BEGIN INFORMATION

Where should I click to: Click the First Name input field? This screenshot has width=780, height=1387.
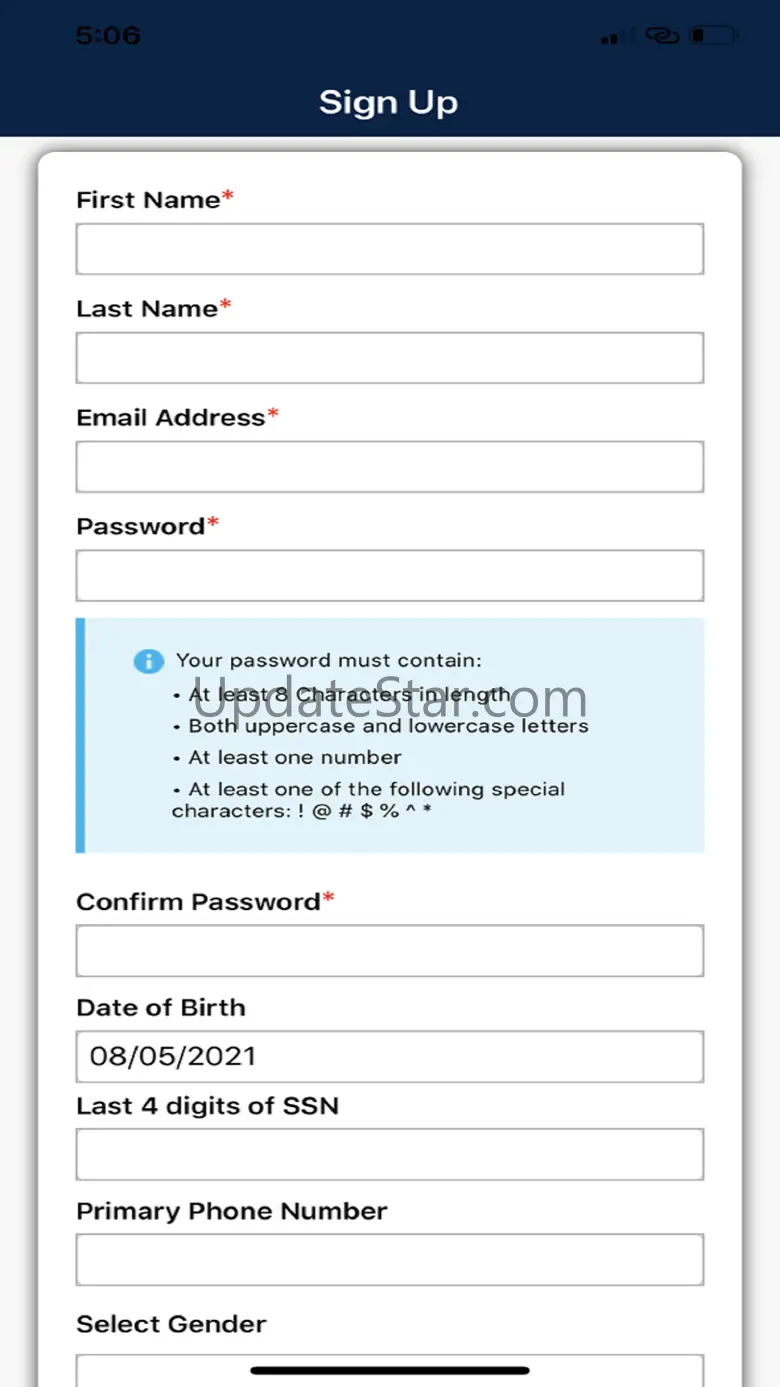[390, 249]
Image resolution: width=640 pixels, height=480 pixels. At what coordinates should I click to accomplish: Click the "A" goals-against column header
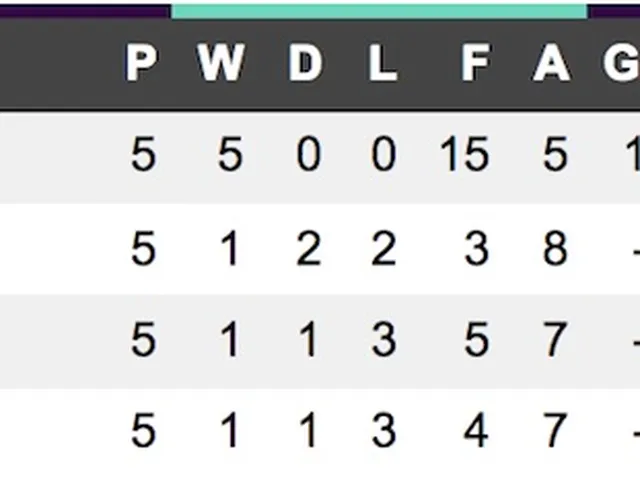[x=551, y=65]
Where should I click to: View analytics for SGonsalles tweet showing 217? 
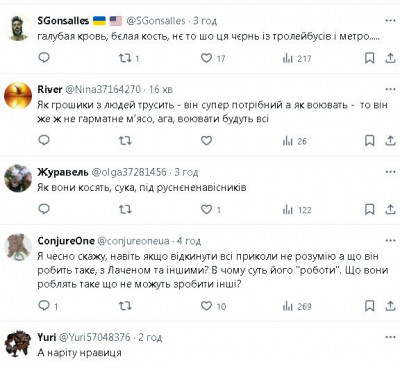point(297,59)
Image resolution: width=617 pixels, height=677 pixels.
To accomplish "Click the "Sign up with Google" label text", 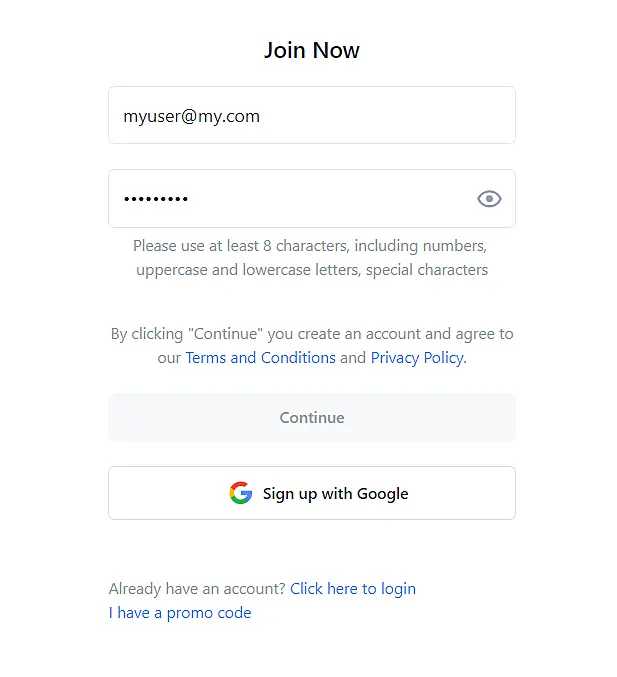I will pos(335,494).
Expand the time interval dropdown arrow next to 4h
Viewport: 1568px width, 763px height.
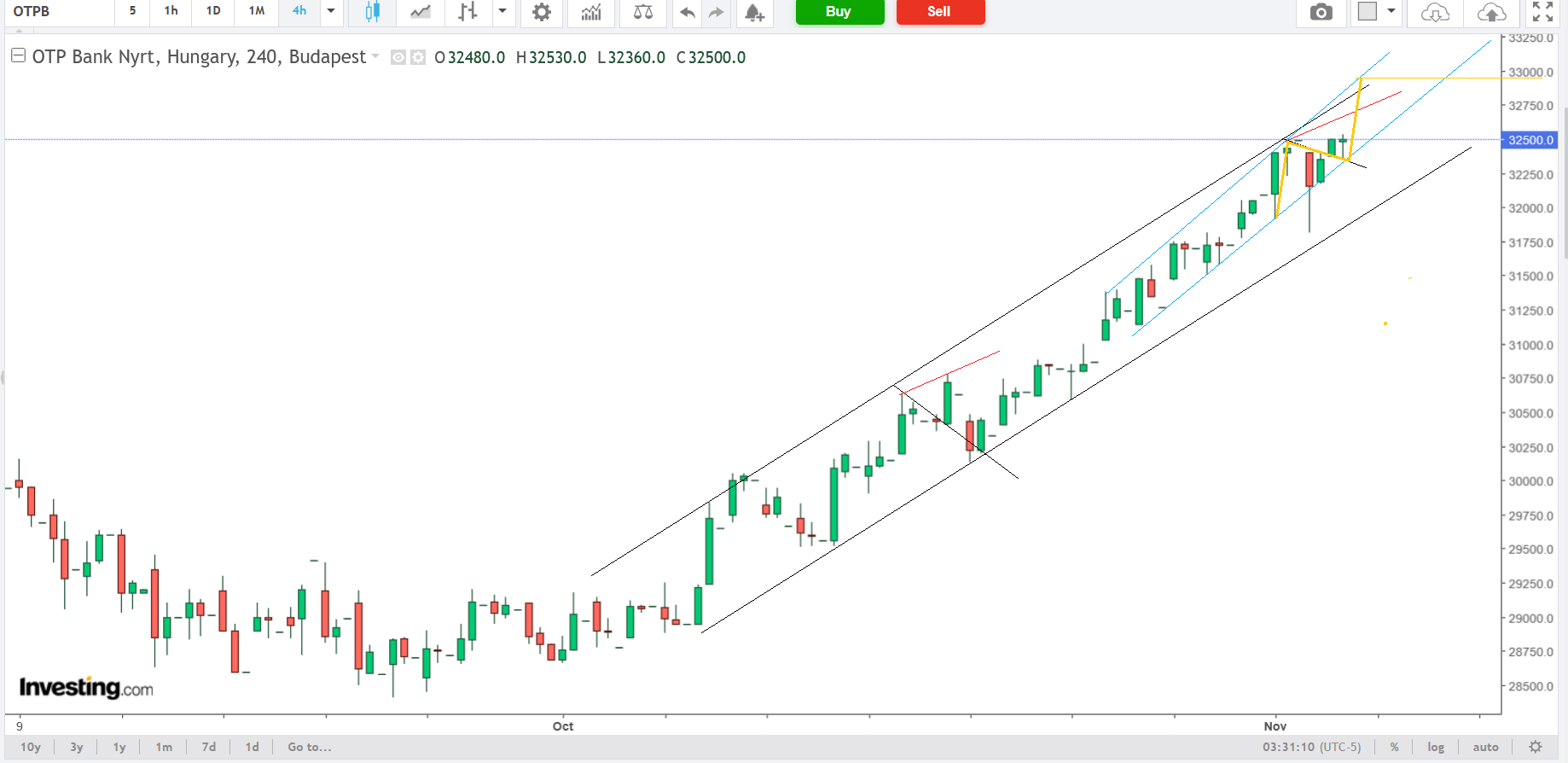(x=331, y=11)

END INFORMATION

TRY IT
Having located the line with "Expand the time", transcribe exactly and only the lines from it to the final line of the material, skipping the pictures.

RESPONSE AREA
Expand the time interval dropdown arrow next to 4h
Viewport: 1568px width, 763px height.
(x=331, y=11)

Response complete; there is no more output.